In this recipe you may leave the leeks as long split cut logs ready to be cut on the plate, or you can cut them into little ringlets before baking so they become a spoonable side dish (see photo, below).  Either way, once cooked, their deep, sweet flavor with a crunchy, golden, cheesy and herby gratin topping will sure to be a crowd-pleaser.

This recipe is just something I created using ingredients and textures that I love. Sorry to disappoint you by not having a story about my grandmother, my heritage, vintage recipes, restaurant experiences and/or dish re-creations. This of course, is said tongue-in-cheek. I’ve recently read a number of articles where blog followers are split between wanting just the recipe and no story, and those who want a personal connection and knowledge of the recipe’s provenance. I believe you know where I stand. Usually if one just wants a recipe, it may be found in a cookbook.
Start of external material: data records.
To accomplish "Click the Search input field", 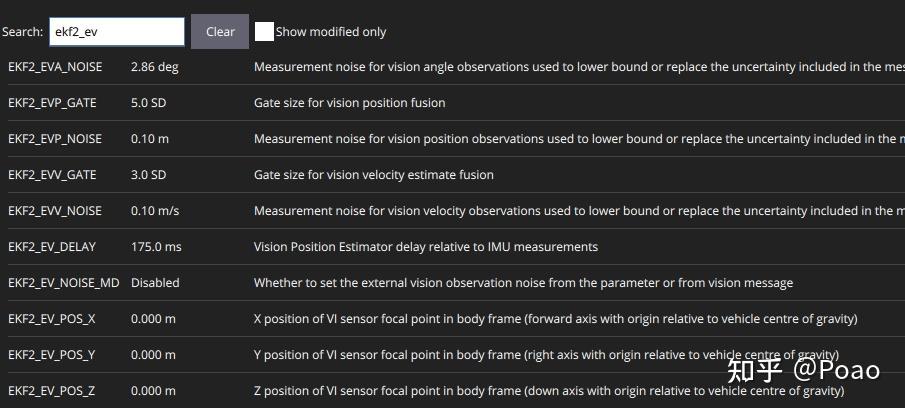I will [116, 32].
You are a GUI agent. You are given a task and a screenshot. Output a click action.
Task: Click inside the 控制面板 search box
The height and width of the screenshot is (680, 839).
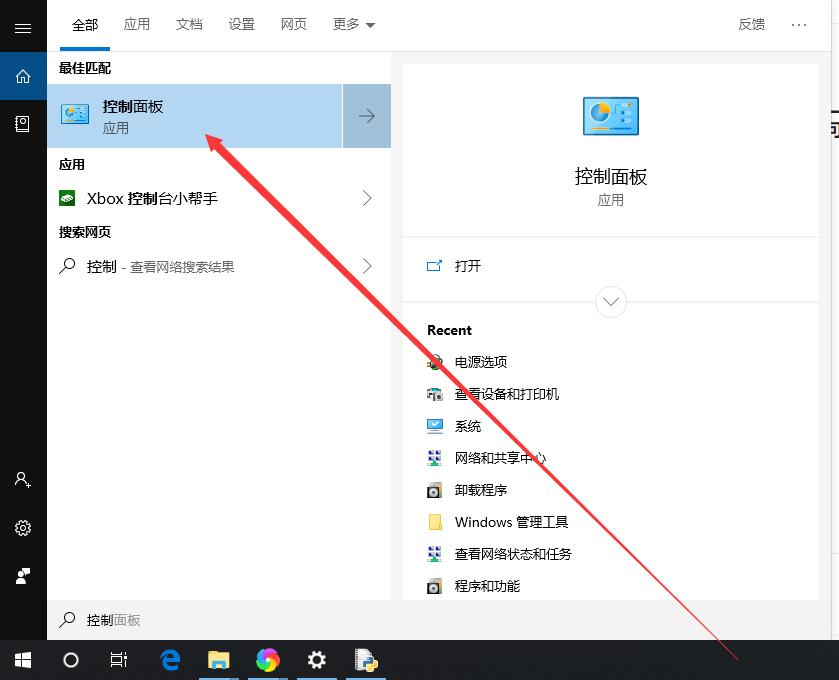click(200, 620)
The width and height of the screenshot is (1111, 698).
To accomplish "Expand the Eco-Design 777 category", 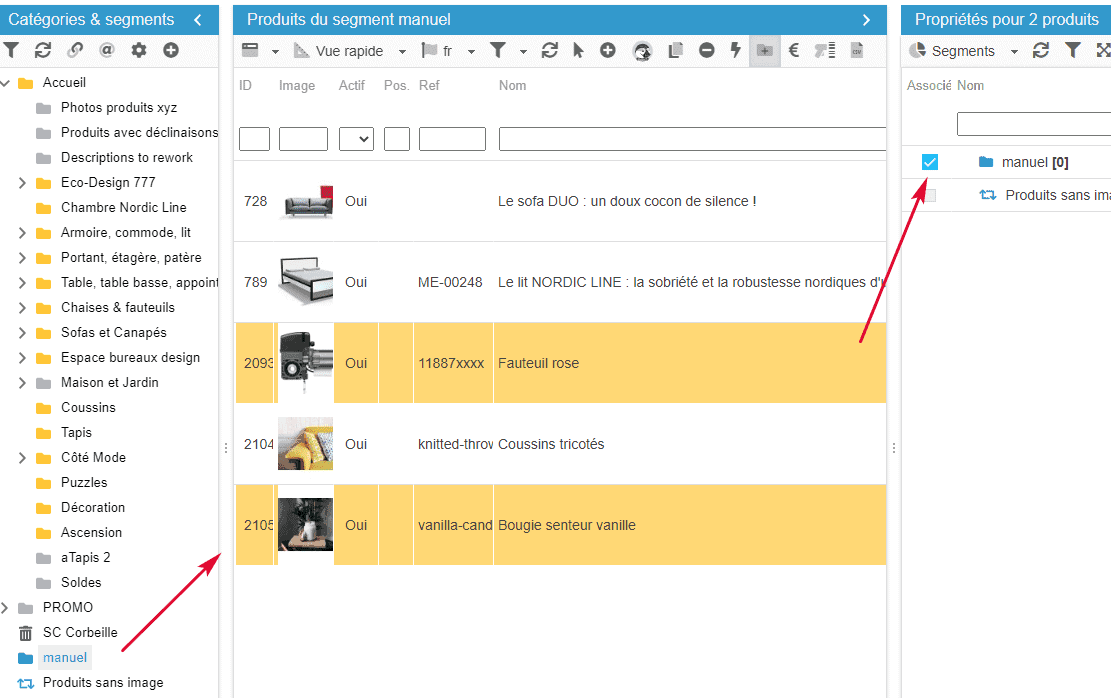I will 22,183.
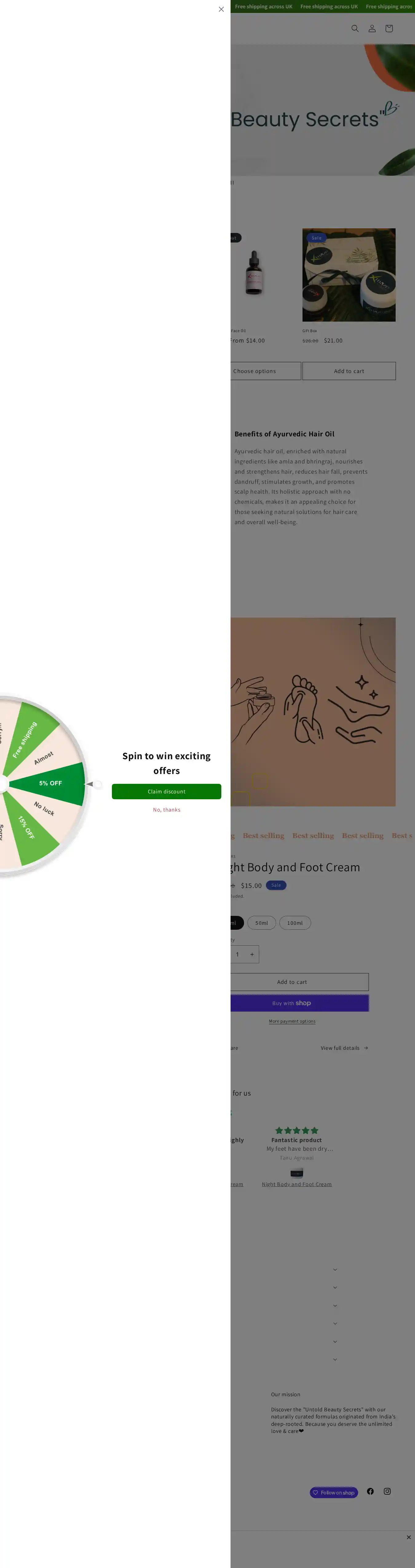Viewport: 415px width, 1568px height.
Task: Dismiss the bottom bar with its X icon
Action: click(408, 1537)
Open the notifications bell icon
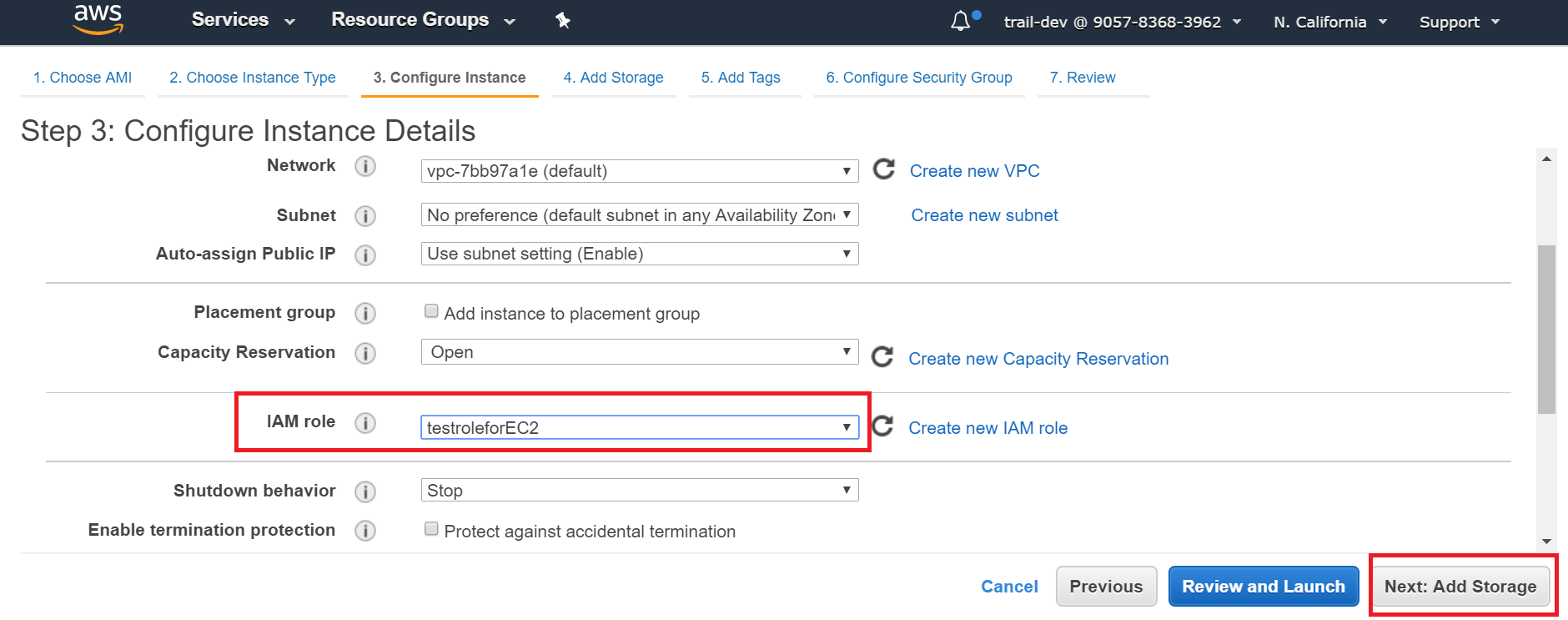1568x620 pixels. tap(960, 21)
Did you enjoy reading or making the recipe from this post? If so, please consider giving it a “like” or a comment. It would be nice to know you are out there and that my posts connect with you.

Gratin of Leeks

  • Servings: 6 - 8
  • Difficulty: Easy
  • Print


    For the Leeks

  • 5 – 6 leeks
  • 1/2 cup (4 ounces) chicken or vegetable stock
  • 1/4 cup (2 ounces) white wine
  • 2 tablespoons unsalted butter, plus more for greasing the baking dish
  • ___________________________

    For the Gratin

  • 3 cups fresh (not dried) breadcrumbs
  • 1 cup Parmesan or Grana Padana cheese, grated
  • 2 – 3 garlic cloves, finely minced
  • 1/4 cup finely minced parsley
  • 1 teaspoon finely minced rosemary
  • 1/3 cup olive oil
  • 2 teaspoons lemon zest
  • 1/2 teaspoon kosher or sea salt (not iodized table salt)
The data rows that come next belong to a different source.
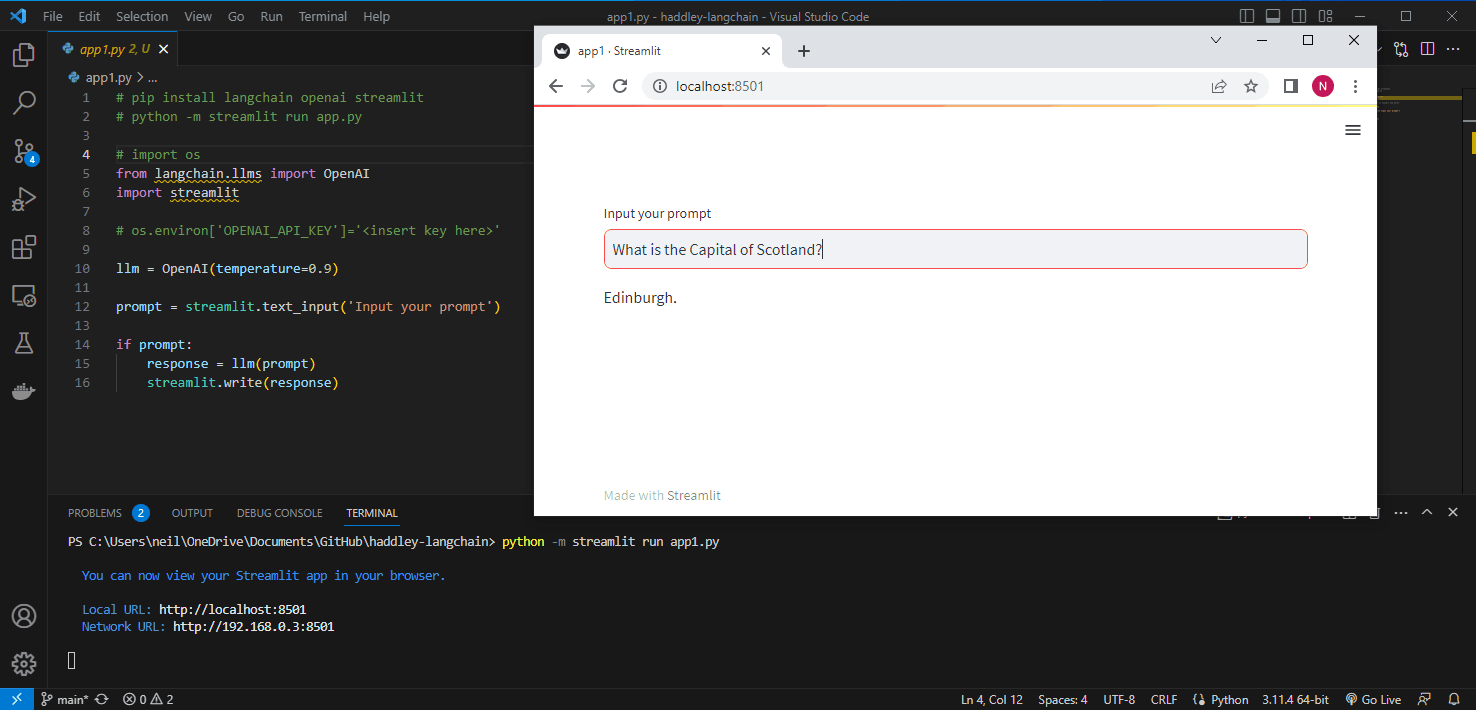
Task: Switch to the PROBLEMS panel tab
Action: pos(95,513)
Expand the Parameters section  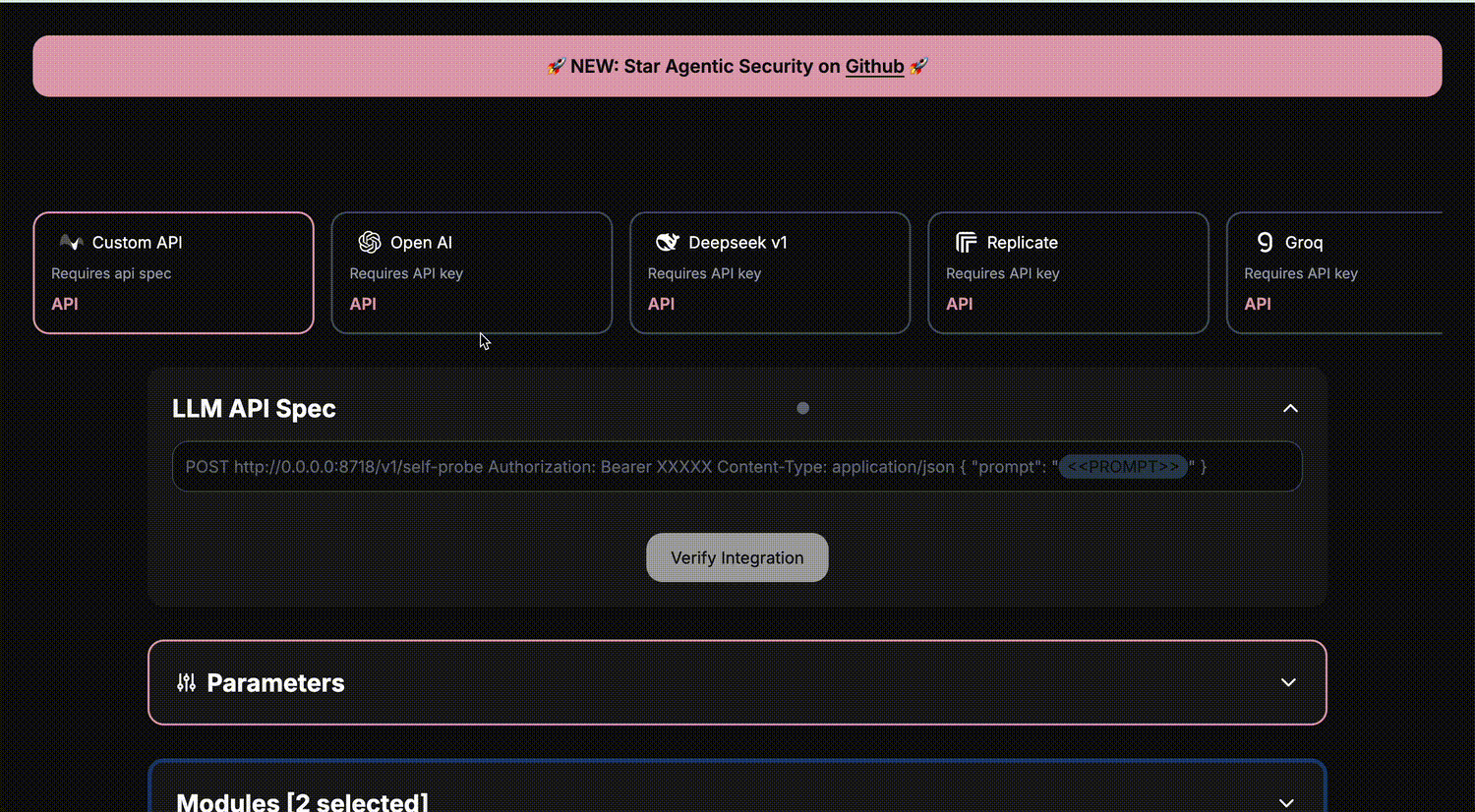tap(1289, 681)
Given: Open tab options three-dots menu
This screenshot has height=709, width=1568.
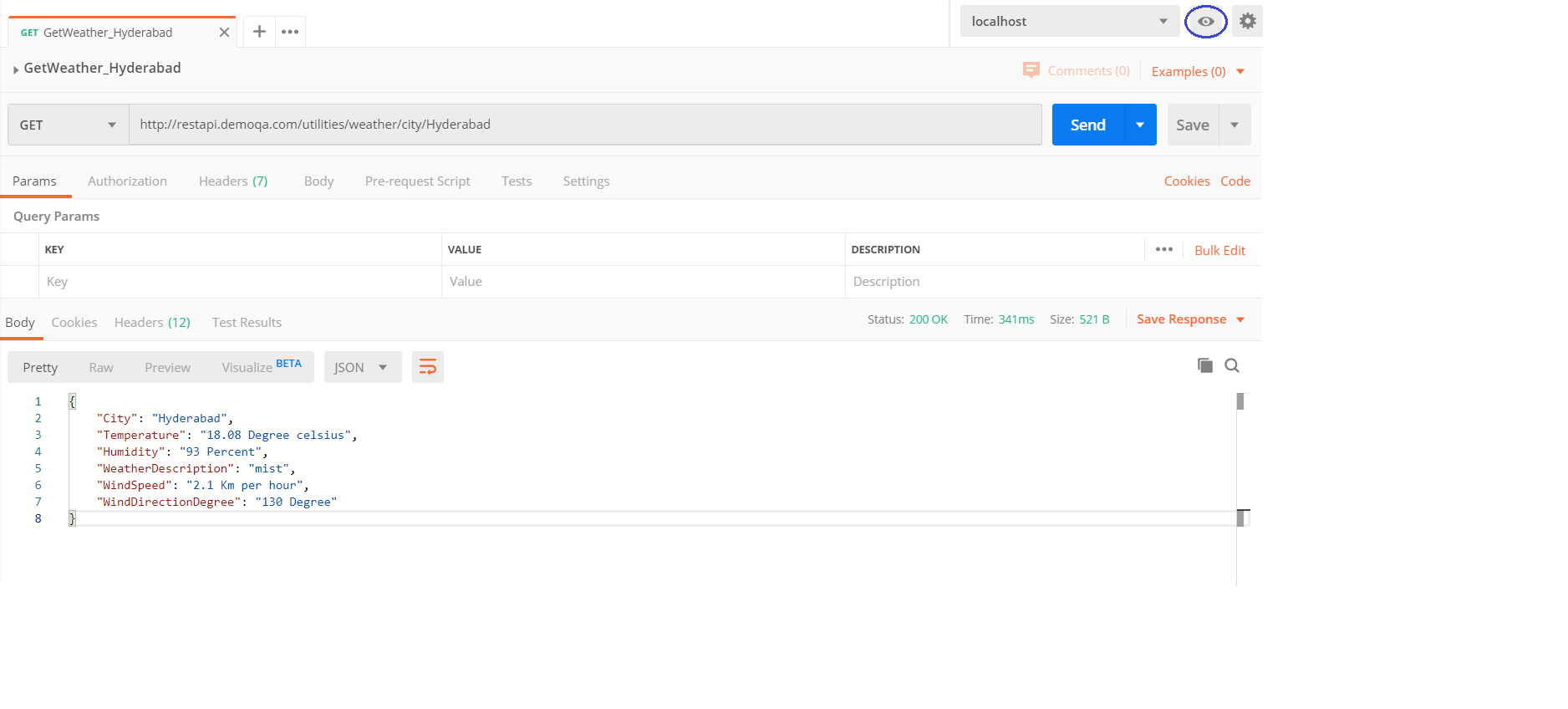Looking at the screenshot, I should point(290,32).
  1. Pre-heat oven to 350 F (180 C)
  2. Clean the leeks by slicing them lengthwise in half stopping just short of the root end, and run water through the peels to remove any dirt. Cut off and discard the tough dark green leaves. The light green part of the leeks is fine to eat. Set the leeks aside to let the water drain
  3. Make the fresh breadcrumbs by tearing off pieces of fresh or day-old bread and using a blender or food processor, pulse until you have fine crumbs. TIP: Leftover breadcrumbs freeze well
  4. In a medium mixing bowl, combine all the gratin ingredients and mix thoroughly. Set aside
  5. Butter an 8-inch by 8-inch (20 cm) casserole baking dish
  6. CHOICES: Either cut the leeks into 1/2-inch (1 cm) pieces (easier to serve and eat) or leave them as long split logs cut side facing up (perhaps more elegant, but you’ll need a sharp knife to cut them on the plate). Either way, place them in the baking dish and dot them with butter, then pour the vegetable or chicken stock and the wine over the leeks
  7. Evenly spread the gratin mixture over the leeks and bake at 350 F (180 C) for 45 minutes. Let the baking dish rest for 10-15 minutes before serving

Author: gregnelsoncooks

Visit weekly for original and adapted recipes as well as cooking tips to make your kitchen life easier — and more delicious! I’ll include simple, straight forward instructions along with recipes that are truly worth your time making. And, recipes that elevate the familiar and introduce you to the new and unexpected.

2 thoughts

  1. This post definitely connects with me! I love leeks, but never go beyond chopping them into a vegetable medley or making the famous soup you mention. This recipe sounds awesome. Silly question: anything special one should know about making breadcrumbs from scratch? Thanks!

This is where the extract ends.